“Man, this song’s 10 years old now.” My friend turned her cell phone towards me to reveal the music video for “Gee,” The Song by SNSD/Girls’ Generation. As the song’s catchy tune flowed through the room, I gently leaned towards my friend, smiled and then shouted, “What?!” in total horror. No way could The Song be a decade old! With its official release on Jan. 5, 2009, “Gee” is definitely 10 years old. It took me more than half of its lifetime to fall in love with it. If the song were a person, she has the patience of steel because “Gee” is a song that works its way into your playlist and there’s nothing that can be done about it.

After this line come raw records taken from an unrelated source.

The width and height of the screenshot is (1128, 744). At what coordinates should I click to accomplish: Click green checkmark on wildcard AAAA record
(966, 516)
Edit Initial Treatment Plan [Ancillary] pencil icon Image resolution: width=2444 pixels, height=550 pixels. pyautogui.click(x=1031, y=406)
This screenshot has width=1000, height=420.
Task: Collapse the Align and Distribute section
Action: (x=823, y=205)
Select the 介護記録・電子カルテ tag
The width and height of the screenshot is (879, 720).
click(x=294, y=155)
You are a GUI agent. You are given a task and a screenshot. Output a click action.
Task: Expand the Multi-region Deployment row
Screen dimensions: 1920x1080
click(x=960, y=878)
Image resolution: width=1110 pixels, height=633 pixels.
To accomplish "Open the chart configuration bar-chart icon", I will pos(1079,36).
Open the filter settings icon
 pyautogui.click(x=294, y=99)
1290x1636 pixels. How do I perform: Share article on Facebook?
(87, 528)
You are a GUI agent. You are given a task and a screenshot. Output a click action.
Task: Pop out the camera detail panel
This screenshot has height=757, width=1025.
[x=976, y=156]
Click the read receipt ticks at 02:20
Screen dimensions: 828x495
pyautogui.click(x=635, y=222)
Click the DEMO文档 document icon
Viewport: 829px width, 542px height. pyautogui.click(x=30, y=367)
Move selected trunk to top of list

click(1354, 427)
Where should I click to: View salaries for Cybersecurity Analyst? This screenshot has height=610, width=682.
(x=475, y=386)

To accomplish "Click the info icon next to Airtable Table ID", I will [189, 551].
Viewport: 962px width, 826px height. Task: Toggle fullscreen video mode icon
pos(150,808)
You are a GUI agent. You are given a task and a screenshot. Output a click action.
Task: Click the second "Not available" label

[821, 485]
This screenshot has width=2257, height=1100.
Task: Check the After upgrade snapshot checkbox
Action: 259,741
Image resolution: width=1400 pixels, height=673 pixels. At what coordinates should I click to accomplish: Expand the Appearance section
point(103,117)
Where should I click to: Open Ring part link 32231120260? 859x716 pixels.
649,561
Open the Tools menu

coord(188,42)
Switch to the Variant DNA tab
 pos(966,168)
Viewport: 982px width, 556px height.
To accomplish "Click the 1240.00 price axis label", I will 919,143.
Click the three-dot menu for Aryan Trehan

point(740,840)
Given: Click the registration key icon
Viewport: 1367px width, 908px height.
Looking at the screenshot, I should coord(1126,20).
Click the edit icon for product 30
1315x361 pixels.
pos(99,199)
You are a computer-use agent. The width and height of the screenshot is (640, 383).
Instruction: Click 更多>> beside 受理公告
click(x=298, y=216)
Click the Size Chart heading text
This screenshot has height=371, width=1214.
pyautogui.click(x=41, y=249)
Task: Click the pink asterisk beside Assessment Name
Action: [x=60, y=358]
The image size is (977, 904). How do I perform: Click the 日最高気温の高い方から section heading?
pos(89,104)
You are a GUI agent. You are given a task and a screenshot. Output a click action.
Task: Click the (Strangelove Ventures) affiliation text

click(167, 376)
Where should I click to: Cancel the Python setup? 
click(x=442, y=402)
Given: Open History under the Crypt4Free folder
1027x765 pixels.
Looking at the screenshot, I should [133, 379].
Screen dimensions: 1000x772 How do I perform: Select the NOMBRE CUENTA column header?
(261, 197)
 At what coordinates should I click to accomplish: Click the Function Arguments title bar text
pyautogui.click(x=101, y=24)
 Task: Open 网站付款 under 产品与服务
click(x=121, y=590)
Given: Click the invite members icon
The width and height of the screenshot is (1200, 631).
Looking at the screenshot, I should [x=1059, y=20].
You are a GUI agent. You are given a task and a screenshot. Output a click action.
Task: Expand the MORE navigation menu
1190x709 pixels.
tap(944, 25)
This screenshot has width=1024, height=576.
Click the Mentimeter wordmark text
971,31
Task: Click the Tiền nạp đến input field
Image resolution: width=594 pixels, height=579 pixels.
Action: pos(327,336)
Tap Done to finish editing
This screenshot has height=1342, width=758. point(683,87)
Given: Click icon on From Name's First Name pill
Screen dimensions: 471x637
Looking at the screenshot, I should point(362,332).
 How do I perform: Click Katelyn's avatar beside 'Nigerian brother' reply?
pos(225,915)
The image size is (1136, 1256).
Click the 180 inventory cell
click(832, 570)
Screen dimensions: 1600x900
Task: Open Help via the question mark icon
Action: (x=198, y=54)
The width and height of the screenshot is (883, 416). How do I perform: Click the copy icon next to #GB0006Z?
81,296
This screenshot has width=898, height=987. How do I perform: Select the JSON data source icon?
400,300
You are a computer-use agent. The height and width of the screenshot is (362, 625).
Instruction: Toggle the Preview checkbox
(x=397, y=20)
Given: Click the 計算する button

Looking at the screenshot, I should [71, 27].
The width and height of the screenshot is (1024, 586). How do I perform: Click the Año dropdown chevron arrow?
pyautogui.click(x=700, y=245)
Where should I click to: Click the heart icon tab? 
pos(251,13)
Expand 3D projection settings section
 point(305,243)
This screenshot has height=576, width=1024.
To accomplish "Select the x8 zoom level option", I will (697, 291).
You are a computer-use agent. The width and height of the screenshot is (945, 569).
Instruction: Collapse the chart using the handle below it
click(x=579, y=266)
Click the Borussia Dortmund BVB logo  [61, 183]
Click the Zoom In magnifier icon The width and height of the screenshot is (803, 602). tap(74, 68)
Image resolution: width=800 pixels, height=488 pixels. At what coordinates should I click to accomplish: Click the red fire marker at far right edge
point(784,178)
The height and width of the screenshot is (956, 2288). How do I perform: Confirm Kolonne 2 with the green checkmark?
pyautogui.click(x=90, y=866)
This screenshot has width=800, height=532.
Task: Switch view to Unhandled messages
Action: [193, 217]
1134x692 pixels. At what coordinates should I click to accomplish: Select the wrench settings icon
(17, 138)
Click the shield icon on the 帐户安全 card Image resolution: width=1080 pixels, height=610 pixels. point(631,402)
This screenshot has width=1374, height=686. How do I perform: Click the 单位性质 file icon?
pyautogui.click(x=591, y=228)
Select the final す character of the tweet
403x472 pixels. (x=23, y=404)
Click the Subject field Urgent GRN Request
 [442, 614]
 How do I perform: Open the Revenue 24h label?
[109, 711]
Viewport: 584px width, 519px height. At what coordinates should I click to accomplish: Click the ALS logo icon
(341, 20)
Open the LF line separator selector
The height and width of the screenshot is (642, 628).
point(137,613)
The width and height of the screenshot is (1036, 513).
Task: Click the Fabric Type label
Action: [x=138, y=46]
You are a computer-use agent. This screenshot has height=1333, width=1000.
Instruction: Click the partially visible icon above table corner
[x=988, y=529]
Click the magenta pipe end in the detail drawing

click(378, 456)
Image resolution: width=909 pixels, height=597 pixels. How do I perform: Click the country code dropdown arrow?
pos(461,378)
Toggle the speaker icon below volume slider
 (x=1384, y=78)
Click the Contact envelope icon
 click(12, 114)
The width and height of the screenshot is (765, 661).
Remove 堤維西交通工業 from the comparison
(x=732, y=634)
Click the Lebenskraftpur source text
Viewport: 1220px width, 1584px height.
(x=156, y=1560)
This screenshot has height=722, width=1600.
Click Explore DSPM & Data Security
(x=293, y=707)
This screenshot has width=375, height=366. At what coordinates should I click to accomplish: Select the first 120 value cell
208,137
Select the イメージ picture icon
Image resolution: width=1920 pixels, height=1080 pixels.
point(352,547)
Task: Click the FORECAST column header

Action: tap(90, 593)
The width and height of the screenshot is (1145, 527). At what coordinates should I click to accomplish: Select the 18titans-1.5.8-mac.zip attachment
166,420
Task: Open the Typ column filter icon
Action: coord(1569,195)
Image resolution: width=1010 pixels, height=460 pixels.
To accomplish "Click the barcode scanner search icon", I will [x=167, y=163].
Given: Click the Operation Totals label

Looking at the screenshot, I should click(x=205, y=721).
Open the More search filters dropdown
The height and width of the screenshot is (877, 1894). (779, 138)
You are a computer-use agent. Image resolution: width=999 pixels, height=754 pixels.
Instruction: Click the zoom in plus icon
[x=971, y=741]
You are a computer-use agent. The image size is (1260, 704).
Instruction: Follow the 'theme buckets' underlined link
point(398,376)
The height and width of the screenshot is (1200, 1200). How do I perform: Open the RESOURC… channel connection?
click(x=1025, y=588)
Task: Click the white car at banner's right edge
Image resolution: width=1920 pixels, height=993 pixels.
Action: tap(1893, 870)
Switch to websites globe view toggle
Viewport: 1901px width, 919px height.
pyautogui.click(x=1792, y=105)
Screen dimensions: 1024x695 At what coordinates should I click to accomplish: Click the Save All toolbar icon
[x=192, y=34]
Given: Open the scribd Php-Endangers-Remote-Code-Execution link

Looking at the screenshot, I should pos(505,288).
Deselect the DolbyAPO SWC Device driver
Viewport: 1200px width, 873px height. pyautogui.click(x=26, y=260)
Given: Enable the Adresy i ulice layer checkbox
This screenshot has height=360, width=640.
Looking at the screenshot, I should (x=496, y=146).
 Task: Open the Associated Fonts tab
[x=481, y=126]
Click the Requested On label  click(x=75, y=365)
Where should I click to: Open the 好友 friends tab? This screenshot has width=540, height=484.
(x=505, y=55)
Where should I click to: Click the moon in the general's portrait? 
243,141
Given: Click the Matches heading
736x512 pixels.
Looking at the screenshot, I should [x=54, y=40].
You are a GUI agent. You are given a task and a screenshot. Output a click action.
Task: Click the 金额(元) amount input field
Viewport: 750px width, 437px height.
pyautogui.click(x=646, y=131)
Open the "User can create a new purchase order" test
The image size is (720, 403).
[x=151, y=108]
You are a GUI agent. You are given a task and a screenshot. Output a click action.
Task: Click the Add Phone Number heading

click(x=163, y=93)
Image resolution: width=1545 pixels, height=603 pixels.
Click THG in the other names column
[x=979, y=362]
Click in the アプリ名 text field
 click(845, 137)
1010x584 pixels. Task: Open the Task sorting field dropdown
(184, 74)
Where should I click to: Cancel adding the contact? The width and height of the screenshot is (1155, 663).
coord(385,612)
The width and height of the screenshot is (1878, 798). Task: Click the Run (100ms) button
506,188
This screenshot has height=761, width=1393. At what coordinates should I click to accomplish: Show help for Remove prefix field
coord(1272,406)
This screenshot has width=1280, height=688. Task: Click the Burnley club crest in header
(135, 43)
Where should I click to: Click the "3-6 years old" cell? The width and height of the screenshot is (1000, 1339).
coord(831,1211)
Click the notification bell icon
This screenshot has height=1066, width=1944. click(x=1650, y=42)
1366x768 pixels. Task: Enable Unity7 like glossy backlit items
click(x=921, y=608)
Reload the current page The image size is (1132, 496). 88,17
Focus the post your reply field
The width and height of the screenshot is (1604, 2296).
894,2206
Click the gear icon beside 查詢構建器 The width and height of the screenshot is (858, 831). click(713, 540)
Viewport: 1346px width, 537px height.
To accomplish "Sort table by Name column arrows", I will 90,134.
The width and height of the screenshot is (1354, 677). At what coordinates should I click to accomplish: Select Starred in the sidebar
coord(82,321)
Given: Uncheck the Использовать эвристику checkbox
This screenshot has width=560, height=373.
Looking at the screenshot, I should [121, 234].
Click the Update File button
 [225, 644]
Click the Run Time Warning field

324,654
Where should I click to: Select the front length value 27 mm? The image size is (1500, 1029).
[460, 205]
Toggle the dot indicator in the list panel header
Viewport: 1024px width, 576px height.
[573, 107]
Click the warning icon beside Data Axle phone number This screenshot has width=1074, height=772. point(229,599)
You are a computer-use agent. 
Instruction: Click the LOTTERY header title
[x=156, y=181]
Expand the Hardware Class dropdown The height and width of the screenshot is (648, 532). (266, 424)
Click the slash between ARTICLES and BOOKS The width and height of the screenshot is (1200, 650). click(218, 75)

I first heard “Gee” during KCON Los Angeles in 2013 while roaming around the convention grounds. A crowd sprinted to a booth blasting the song with much enthusiasm and chants of “Gee, gee, gee, gee, baby, baby, baby!” and I didn’t like it. A bubblegum pop tune. My feelings meant very little compared to the impact the song made in the Korean music scene. Actually, I was exposed to the music video long before I ever heard the song because of a billboard in Koreatown L.A. promoting SM Town Live World Tour III. (I thought it was a music group with a lot of backup dancers. It was 2012 — just a few months before I became a K-pop fan — and I had zero knowledge about SM Entertainment‘s penchant for large groups.) Basically, the song continued to trickle its way into my surroundings. I mean, I learned the choreography through osmosis because I never made an effort to learn it on purpose. I believe I learned some of the words just from hearing coworkers singing it. I was even stuck in my car once with the song against my will. Entrapment!

Needless to say, I had to look more into the song. It was forcing its way into my world, so the least I could do was give it a try. What pulled me in was the distribution of the verses. Coming off their debut song, the team surrounding Girls’ Generation created “Gee” as a way for all the members to have a moment to shine that didn’t seem crowded or unfair. Even now, the groups that cover the song at live events use it as a way to display how well put-together an ensemble production it is. Also, the music video is fun and cheesy in all the right ways. (Thinking back, there were plenty of people cosplaying the video at KCON 2013 because those colorful pants were everywhere!) So, happy anniversary, “Gee,” and thanks for giving me time to become #Hooked.